__Do this__: Reproduce all of the data below, replacing every occurrence of "For every named target" with "For each listed target" and leaving everything else unchanged.

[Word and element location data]
==*==

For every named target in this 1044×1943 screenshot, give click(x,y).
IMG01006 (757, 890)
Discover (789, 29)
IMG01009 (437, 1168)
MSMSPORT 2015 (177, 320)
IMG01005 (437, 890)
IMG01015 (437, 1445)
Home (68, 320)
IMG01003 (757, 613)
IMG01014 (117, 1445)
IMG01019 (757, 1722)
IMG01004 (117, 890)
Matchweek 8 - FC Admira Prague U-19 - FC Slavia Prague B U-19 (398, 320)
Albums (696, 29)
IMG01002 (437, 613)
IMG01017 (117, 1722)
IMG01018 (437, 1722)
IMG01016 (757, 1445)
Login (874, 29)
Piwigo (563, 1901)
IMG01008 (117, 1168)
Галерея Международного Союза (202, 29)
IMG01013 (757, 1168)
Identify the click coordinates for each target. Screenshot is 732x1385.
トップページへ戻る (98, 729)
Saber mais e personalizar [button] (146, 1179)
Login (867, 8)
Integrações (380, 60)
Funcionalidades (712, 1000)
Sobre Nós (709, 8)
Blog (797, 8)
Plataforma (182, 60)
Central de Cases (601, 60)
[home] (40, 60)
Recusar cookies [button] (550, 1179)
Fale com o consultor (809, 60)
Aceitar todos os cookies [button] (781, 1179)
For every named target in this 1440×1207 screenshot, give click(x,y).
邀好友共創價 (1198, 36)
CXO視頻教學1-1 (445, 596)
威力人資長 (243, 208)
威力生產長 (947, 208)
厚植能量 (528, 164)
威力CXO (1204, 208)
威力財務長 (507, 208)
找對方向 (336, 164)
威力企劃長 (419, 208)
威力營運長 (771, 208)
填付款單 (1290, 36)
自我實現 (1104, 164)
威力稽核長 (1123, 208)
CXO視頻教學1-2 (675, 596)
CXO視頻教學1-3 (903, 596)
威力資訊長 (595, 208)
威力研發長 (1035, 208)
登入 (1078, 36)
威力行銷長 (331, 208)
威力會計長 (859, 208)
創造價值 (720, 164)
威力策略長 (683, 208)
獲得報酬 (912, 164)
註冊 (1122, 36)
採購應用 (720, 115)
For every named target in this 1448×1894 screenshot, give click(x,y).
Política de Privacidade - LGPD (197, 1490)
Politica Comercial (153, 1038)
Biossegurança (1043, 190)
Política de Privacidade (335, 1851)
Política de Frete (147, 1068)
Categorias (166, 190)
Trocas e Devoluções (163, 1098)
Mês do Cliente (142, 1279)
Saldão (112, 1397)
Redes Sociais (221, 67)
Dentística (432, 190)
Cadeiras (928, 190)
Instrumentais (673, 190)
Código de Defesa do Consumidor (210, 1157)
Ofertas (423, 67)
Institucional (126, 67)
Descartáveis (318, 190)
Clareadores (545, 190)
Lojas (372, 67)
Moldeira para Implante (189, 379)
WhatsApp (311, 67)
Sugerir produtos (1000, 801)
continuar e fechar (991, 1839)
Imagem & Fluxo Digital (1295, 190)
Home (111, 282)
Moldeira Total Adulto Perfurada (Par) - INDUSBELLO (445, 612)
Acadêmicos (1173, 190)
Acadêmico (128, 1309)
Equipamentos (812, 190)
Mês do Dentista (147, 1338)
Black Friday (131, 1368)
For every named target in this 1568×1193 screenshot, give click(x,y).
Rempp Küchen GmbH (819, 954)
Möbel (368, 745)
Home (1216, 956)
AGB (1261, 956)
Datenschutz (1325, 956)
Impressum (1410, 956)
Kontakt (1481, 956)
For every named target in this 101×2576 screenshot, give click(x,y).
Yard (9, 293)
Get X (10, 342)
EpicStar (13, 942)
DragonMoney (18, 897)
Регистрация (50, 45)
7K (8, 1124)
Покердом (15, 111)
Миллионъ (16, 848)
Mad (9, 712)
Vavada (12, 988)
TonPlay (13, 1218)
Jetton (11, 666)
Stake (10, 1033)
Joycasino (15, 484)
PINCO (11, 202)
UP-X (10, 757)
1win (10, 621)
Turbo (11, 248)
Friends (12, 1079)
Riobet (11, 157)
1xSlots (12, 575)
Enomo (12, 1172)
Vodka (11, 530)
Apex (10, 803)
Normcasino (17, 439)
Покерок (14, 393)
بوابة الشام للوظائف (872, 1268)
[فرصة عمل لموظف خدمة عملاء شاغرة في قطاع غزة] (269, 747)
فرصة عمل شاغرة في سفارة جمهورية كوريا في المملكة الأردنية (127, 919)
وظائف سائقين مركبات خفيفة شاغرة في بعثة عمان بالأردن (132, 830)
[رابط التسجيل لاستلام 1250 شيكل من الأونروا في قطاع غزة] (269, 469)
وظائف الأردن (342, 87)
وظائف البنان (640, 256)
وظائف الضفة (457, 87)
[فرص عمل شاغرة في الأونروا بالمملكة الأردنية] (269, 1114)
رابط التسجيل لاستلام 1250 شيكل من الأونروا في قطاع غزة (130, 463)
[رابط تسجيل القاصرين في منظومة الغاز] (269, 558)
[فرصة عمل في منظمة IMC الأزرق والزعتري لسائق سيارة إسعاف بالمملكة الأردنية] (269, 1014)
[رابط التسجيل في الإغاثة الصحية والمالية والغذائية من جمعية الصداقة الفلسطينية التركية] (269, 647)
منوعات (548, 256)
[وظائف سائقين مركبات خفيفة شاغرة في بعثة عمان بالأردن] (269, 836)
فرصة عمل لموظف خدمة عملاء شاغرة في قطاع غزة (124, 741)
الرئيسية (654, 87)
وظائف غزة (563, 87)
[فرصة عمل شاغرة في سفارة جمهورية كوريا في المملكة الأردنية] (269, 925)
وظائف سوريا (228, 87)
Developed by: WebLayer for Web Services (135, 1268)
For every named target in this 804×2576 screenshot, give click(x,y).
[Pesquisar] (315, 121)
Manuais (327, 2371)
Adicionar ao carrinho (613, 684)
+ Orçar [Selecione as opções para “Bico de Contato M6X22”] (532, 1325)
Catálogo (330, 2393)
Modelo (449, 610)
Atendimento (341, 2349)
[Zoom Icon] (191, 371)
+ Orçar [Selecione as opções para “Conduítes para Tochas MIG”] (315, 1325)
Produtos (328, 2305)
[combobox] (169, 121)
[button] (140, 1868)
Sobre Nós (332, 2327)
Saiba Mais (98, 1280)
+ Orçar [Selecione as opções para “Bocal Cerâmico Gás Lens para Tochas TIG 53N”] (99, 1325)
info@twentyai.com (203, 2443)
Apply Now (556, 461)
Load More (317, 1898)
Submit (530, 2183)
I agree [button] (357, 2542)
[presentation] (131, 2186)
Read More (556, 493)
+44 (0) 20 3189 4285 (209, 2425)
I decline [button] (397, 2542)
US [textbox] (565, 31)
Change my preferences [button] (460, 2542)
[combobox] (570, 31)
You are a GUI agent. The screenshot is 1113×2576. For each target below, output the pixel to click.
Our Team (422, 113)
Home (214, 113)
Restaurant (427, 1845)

==*==

__Exercise output__:
For each listed target in this 1044×1943 screenshot, give click(x,y).
IMG01006 (757, 890)
Discover (789, 29)
IMG01009 (437, 1168)
MSMSPORT 2015 (177, 320)
IMG01005 (437, 890)
IMG01015 (437, 1445)
Home (68, 320)
IMG01003 (757, 613)
IMG01014 (117, 1445)
IMG01019 (757, 1722)
IMG01004 (117, 890)
Matchweek 8 - FC Admira Prague U-19 - FC Slavia Prague B U-19 (398, 320)
Albums (696, 29)
IMG01002 (437, 613)
IMG01017 (117, 1722)
IMG01018 (437, 1722)
IMG01016 (757, 1445)
Login (874, 29)
Piwigo (563, 1901)
IMG01008 (117, 1168)
Галерея Международного Союза (202, 29)
IMG01013 (757, 1168)
Identify the click coordinates for each target. Screenshot is 732x1385.
トップページへ戻る (98, 729)
Saber mais e personalizar [button] (146, 1179)
Login (867, 8)
Integrações (380, 60)
Funcionalidades (712, 1000)
Sobre Nós (709, 8)
Blog (797, 8)
Plataforma (182, 60)
Central de Cases (601, 60)
[home] (40, 60)
Recusar cookies [button] (550, 1179)
Fale com o consultor (809, 60)
Aceitar todos os cookies [button] (781, 1179)
For each listed target in this 1440×1207 screenshot, give click(x,y).
邀好友共創價 (1198, 36)
CXO視頻教學1-1 (445, 596)
威力人資長 (243, 208)
威力生產長 (947, 208)
厚植能量 (528, 164)
威力CXO (1204, 208)
威力財務長 (507, 208)
找對方向 (336, 164)
威力企劃長 (419, 208)
威力營運長 (771, 208)
填付款單 (1290, 36)
自我實現 (1104, 164)
威力稽核長 (1123, 208)
CXO視頻教學1-2 (675, 596)
CXO視頻教學1-3 (903, 596)
威力資訊長 (595, 208)
威力研發長 (1035, 208)
登入 (1078, 36)
威力行銷長 (331, 208)
威力會計長 (859, 208)
創造價值 (720, 164)
威力策略長 (683, 208)
獲得報酬 (912, 164)
註冊 (1122, 36)
採購應用 (720, 115)
For each listed target in this 1448×1894 screenshot, give click(x,y).
Política de Privacidade - LGPD (197, 1490)
Politica Comercial (153, 1038)
Biossegurança (1043, 190)
Política de Privacidade (335, 1851)
Política de Frete (147, 1068)
Categorias (166, 190)
Trocas e Devoluções (163, 1098)
Mês do Cliente (142, 1279)
Saldão (112, 1397)
Redes Sociais (221, 67)
Dentística (432, 190)
Cadeiras (928, 190)
Instrumentais (673, 190)
Código de Defesa do Consumidor (210, 1157)
Ofertas (423, 67)
Institucional (126, 67)
Descartáveis (318, 190)
Clareadores (545, 190)
Lojas (372, 67)
Moldeira para Implante (189, 379)
WhatsApp (311, 67)
Sugerir produtos (1000, 801)
continuar e fechar (991, 1839)
Imagem & Fluxo Digital (1295, 190)
Home (111, 282)
Moldeira Total Adulto Perfurada (Par) - INDUSBELLO (445, 612)
Acadêmicos (1173, 190)
Acadêmico (128, 1309)
Equipamentos (812, 190)
Mês do Dentista (147, 1338)
Black Friday (131, 1368)
For each listed target in this 1568×1193 screenshot, give click(x,y).
Rempp Küchen GmbH (819, 954)
Möbel (368, 745)
Home (1216, 956)
AGB (1261, 956)
Datenschutz (1325, 956)
Impressum (1410, 956)
Kontakt (1481, 956)
For each listed target in this 101×2576 screenshot, give click(x,y).
Yard (9, 293)
Get X (10, 342)
EpicStar (13, 942)
DragonMoney (18, 897)
Регистрация (50, 45)
7K (8, 1124)
Покердом (15, 111)
Миллионъ (16, 848)
Mad (9, 712)
Vavada (12, 988)
TonPlay (13, 1218)
Jetton (11, 666)
Stake (10, 1033)
Joycasino (15, 484)
PINCO (11, 202)
UP-X (10, 757)
1win (10, 621)
Turbo (11, 248)
Friends (12, 1079)
Riobet (11, 157)
1xSlots (12, 575)
Enomo (12, 1172)
Vodka (11, 530)
Apex (10, 803)
Normcasino (17, 439)
Покерок (14, 393)
بوابة الشام للوظائف (872, 1268)
[فرصة عمل لموظف خدمة عملاء شاغرة في قطاع غزة] (269, 747)
فرصة عمل شاغرة في سفارة جمهورية كوريا في المملكة الأردنية (127, 919)
وظائف سائقين مركبات خفيفة شاغرة في بعثة عمان بالأردن (132, 830)
[رابط التسجيل لاستلام 1250 شيكل من الأونروا في قطاع غزة] (269, 469)
وظائف الأردن (342, 87)
وظائف البنان (640, 256)
وظائف الضفة (457, 87)
[فرص عمل شاغرة في الأونروا بالمملكة الأردنية] (269, 1114)
رابط التسجيل لاستلام 1250 شيكل من الأونروا في قطاع غزة (130, 463)
[رابط تسجيل القاصرين في منظومة الغاز] (269, 558)
[فرصة عمل في منظمة IMC الأزرق والزعتري لسائق سيارة إسعاف بالمملكة الأردنية] (269, 1014)
[رابط التسجيل في الإغاثة الصحية والمالية والغذائية من جمعية الصداقة الفلسطينية التركية] (269, 647)
منوعات (548, 256)
[وظائف سائقين مركبات خفيفة شاغرة في بعثة عمان بالأردن] (269, 836)
فرصة عمل لموظف خدمة عملاء شاغرة في قطاع غزة (124, 741)
الرئيسية (654, 87)
وظائف غزة (563, 87)
[فرصة عمل شاغرة في سفارة جمهورية كوريا في المملكة الأردنية] (269, 925)
وظائف سوريا (228, 87)
Developed by: WebLayer for Web Services (135, 1268)
For each listed target in this 804×2576 screenshot, give click(x,y).
[Pesquisar] (315, 121)
Manuais (327, 2371)
Adicionar ao carrinho (613, 684)
+ Orçar [Selecione as opções para “Bico de Contato M6X22”] (532, 1325)
Catálogo (330, 2393)
Modelo (449, 610)
Atendimento (341, 2349)
[Zoom Icon] (191, 371)
+ Orçar [Selecione as opções para “Conduítes para Tochas MIG”] (315, 1325)
Produtos (328, 2305)
[combobox] (169, 121)
[button] (140, 1868)
Sobre Nós (332, 2327)
Saiba Mais (98, 1280)
+ Orçar [Selecione as opções para “Bocal Cerâmico Gás Lens para Tochas TIG 53N”] (99, 1325)
info@twentyai.com (203, 2443)
Apply Now (556, 461)
Load More (317, 1898)
Submit (530, 2183)
I agree [button] (357, 2542)
[presentation] (131, 2186)
Read More (556, 493)
+44 (0) 20 3189 4285 (209, 2425)
I decline [button] (397, 2542)
US [textbox] (565, 31)
Change my preferences [button] (460, 2542)
[combobox] (570, 31)
You are a GUI agent. The screenshot is 1113×2576. For each target below, output the pixel to click.
Our Team (422, 113)
Home (214, 113)
Restaurant (427, 1845)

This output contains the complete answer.